The second of those arguments is a simple numerical one.
Even if some suitable sites aren’t coming forward, it doesn’t matter – each year, permission is granted for more homes than are actually built. In 2017/18, more than 380,000 homes were approved – far in excess of the government’s target of 300,000 new homes a year.
While the simplicity of the numbers may seem beguiling, the world is messier and more complicated than that.
Dealing with pre-commencement conditions and putting development finance in place means it takes time to turn a planning permission into a start on site – an average of 18 months for sites of up to 500 homes, according to Lichfields. Once started, developers only build at the rate they can sell – the “absorption rate” in the language of the Letwin Review. That approach helps both manage their cash flow and minimise their exposure to a sudden change in market conditions – it is an entirely logical response.
Whilst permission for all the homes on a site might be granted in one go, it can take several years before the homes are complete. That is all compounded by the knowledge that 10% to 20% of applications expire before they are ever started.
Some have made efforts to model these real-world effects. Shelter, for instance, compared permissions and completions between 2013 and 2018 and found more than 280,000 “phantom homes” – ones with permission that were never built. That figure assumes a two-year lag between permission being granted and the last home on a site being built. That seems optimistic given Lichfields’ average 18-month lead-in time. Shelter acknowledge that assuming a three-year lag causes the number of “missing” homes to fall by almost half, to just under 150,000.
That’s still a lot of homes – about six months of the government’s annual target – but even that figure should be treated with caution.
Data about housing supply in England is notoriously bad, one of the consequences of which is that it is difficult to know when permissions have been superseded. If a developer wants to change a house type on a site or re-design a future phase, it requires a new consent. That’s part of the reason why 15% to 20% of permissions are recycled into fresh applications.

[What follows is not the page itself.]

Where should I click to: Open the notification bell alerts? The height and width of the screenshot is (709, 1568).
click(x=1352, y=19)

Glenigan, who provide the data for this research, try to adjust for that by not counting duplicate applications on the same site within a 12 month period – but many of these revised applications will be more than 12 months apart. With no national GIS database of applications, different site descriptions could mean the double-counting of duplicate applications submitted close together.
If there are two permissions for the same site, clearly both can’t get built – which means some of those “missing” homes have never really existed in the first place.

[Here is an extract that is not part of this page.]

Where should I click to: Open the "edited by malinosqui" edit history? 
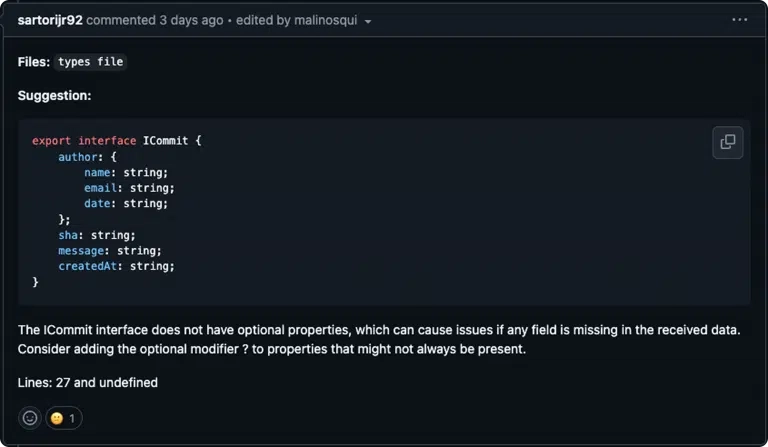(x=296, y=20)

Advocates of the current system often proclaim that “you can’t live in a planning permission” – a truism that no one would attempt to argue with.
It isn’t the slam dunk argument they think it is though.
Over the last decade and more, we have tried to address the housing crisis by matching the number of permissions with the number of homes required as closely as possible. That’s a nice idea in theory, but one which has singularly failed, crumbling on contact with reality. To work it requires land owners and developers to act against their own best interests – something very few are likely to do, however much local authorities command them to do so.
Another way of ensuring enough new homes are delivered is to recognise the way the housing market operates and work with it. If 20% of planning permissions lapse, plan to deliver 20% more homes than you need. If sites take a long time to build out, allocate more sites to diversify the sources of supply – there are plenty of suitable ones out there.
Simply counting permissions and comparing them to delivery rates isn’t an argument against planning reform – it’s actually an argument for it.